* [Texto fornecido]

⁂

Pensar a dimensão educativa do trabalho é identificar a sua função didático-pedagógica, do aprender fazendo, e ir além, atingindo sua dimensão mais profunda, de ordem ontológica (inerente ao ser ) e, consequentemente, ético-política (trabalho como direito e como dever), afirmam Frigotto, Ciavatta e Ramos (2014). É nesta compreensão ontológica ou “ontocriativa” (como chamam os autores citados) do trabalho que está o centro do entendimento do trabalho como princípio educativo.
Frigotto, Ciavatta e Ramos (2014) levantam uma questão muito interessante a respeito da dimensão educativa do trabalho, que se refere à possibilidade de o trabalho ser ou não ser educativo. dependendo das condições em que ocorre. Quando, por exemplo, esse trabalho se dá em condições de exploração deixaria de ser uma atividade formativa, de construção do homem. Os autores chamam esse fenômenno de princípio educativo negativo, alienante e deformador, mostrando que o capitalismo educa para atingir seus objetivos de disciplina, subordinação e produtividade.
Essa questão do trabalho pode ser examinada sob dois ângulos, segundo Marx (1987): positivo – o trabalho como criação e reprodução da vida humana; e negativo – o trabalho alienado sob a égide do capitalismo. Marx (1987), porém, chama a atenção para o fato de que, mesmo o trabalho capitalista tem uma dimensão educativa, embora difícil de ser percebida, que é a própria luta histórica da classe trabalhadora para superar tal trabalho alienante. Concordamos com a visão marxiana de que a situação alienante, de exploração do trabalho tem sua dimensão educativa e libertadora. Souza Junior (2010) aponta a atualidade das ideias de Marx ao identificar o princípio educativo presente no trabalho, que não é, de forma alguma, um simples processo de produção de mercadorias:
“Marx percebeu que as classes trabalhadoras viviam objetivamente em condições de miséria física e moral, mas que mesmo aí a experiência do trabalho poderia favorecer o desenvolvimento de qualidades de sociabilidade diferentes e superiores. Marx e Engels sistematizaram uma teoria sobre as contradições do trabalho dentro das relações capitalistas capaz de demonstrar o quanto da experiência de trabalho – por maior que fosse o embrutecimento por ela causado – se podem extrair ricos elementos para a formação/educação dos trabalhadores.”(SOUZA JUNIOR, 2010, p.2).
Precisamos proceder a uma análise crítica das relações concretas de trabalho a que todos nós trabalhadores estamos submetidos, sejamos adultos, jovens ou crianças.
Há uma vinculação do trabalho à forma própria de ser dos seres humanos. O homem é parte da natureza e dela depende para reproduzir a vida – é através do trabalho que o homem transforma a natureza em meio de sobrevivência. Portanto, é fundamental e educativo socializar o princípio do trabalho como produtor de valores de uso. O homem produz e reproduz sua sobrevivência através do trabalho na interação com a natureza, onde ambos se transformam.
Estamos pensando a dimensão educativa do trabalho. Portanto precisamos pensar também pensar a relação do trabalho com a educação de todos aqueles que buscam sobreviver através do trabalho precoce (crianças e adolescentes), ou mesmo com a educação dos adultos, que buscam a sobrevivência através do trabalho, enfim, de todos que se educam através do trabalho.

⁂

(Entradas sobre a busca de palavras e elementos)

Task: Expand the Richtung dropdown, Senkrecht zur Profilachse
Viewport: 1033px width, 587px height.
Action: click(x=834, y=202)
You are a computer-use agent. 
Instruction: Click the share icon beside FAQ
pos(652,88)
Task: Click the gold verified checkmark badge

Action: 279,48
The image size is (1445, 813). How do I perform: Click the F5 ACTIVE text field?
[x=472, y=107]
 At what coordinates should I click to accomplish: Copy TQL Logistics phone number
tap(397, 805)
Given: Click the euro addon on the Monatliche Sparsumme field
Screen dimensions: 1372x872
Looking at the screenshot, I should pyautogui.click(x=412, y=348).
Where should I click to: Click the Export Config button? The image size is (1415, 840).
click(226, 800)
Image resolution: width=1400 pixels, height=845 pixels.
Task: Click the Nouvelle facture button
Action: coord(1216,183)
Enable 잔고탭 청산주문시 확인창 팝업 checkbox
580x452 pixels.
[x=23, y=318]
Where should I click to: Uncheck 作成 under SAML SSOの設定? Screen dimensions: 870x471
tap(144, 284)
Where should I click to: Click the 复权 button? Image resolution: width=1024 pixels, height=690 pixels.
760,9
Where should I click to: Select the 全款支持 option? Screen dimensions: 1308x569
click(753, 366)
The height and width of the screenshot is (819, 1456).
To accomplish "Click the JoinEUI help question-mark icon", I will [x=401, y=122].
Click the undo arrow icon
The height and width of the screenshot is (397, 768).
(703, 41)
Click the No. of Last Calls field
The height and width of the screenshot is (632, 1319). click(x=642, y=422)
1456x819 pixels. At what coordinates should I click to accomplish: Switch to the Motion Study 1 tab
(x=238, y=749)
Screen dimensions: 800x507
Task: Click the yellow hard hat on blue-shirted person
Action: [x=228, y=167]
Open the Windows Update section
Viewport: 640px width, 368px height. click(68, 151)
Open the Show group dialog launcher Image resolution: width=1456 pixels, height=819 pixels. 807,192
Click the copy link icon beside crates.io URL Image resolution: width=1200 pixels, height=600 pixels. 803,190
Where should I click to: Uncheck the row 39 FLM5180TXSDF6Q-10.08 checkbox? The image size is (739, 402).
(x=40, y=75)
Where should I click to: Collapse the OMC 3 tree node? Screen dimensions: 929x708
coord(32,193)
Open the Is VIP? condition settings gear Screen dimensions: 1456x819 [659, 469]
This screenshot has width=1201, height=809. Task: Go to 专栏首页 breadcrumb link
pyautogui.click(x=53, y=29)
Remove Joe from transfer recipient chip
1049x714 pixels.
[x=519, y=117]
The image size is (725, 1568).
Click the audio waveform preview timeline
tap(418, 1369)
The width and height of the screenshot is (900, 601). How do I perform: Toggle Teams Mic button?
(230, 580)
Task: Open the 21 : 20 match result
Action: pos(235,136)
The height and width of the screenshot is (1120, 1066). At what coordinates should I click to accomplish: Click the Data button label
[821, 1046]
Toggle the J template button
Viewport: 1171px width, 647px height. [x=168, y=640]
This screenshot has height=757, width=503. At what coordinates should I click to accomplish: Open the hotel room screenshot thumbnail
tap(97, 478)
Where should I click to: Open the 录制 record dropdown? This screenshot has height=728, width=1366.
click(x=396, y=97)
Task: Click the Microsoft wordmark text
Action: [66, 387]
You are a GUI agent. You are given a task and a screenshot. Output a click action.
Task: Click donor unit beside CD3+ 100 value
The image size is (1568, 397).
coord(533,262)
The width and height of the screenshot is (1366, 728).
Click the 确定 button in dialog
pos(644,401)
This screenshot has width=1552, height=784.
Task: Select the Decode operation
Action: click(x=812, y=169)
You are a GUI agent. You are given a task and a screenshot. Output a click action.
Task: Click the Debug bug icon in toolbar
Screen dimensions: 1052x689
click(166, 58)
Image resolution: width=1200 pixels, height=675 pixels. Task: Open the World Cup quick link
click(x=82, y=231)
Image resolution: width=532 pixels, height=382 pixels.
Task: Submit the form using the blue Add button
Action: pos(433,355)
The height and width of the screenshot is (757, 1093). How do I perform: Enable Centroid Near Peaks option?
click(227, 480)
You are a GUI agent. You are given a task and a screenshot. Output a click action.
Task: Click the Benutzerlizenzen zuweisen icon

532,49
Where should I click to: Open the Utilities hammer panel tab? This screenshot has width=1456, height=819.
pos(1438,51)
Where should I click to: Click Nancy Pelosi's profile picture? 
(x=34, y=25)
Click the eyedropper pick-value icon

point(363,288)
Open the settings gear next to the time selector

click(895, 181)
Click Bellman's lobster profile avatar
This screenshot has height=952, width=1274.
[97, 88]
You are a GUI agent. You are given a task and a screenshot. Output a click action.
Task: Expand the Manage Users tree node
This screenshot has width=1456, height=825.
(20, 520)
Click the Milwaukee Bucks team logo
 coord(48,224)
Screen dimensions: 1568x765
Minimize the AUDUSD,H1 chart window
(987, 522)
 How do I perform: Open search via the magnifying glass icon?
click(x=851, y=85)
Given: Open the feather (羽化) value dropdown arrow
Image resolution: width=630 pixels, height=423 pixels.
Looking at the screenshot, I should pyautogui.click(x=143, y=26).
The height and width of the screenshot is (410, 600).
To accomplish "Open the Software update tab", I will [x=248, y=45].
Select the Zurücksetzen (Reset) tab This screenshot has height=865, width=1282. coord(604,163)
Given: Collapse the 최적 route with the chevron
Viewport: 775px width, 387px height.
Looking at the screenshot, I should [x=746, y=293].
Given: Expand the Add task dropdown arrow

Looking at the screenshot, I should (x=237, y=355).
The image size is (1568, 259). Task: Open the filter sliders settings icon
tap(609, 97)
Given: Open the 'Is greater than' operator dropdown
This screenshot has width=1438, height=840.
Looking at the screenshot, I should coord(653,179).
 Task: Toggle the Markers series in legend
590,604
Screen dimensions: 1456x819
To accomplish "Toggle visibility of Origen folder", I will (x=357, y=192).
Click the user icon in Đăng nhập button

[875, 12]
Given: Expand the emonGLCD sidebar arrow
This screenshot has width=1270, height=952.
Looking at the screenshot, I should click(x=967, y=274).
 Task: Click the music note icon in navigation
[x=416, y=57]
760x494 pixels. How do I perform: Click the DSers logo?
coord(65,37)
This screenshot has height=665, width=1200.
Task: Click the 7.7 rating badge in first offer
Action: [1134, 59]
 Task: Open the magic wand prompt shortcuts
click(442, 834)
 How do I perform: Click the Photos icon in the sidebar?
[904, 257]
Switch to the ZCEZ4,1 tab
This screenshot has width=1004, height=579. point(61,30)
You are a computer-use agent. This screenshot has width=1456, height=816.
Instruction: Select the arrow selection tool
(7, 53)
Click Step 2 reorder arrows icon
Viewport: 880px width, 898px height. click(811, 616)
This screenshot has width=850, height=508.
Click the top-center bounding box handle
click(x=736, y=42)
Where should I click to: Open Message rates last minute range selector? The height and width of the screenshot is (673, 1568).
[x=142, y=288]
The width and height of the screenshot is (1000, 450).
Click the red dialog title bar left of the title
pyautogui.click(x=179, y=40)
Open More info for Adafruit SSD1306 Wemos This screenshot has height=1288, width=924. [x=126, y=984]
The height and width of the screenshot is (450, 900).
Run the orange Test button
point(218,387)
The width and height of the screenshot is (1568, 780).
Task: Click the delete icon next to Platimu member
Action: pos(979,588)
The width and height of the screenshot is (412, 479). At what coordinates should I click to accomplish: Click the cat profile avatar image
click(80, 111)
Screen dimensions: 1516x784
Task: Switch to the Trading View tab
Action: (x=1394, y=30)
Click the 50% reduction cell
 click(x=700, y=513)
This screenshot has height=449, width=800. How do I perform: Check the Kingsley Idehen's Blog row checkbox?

⁂

* [Desafio]
Retorne, sem qualquer alteração, todo o trecho do texto sobre a dimensão educativa do trabalho que vai de "Precisamos proceder a" até "jovens ou crianças.".

* [Resposta da tarefa]
Precisamos proceder a uma análise crítica das relações concretas de trabalho a que todos nós trabalhadores estamos submetidos, sejamos adultos, jovens ou crianças.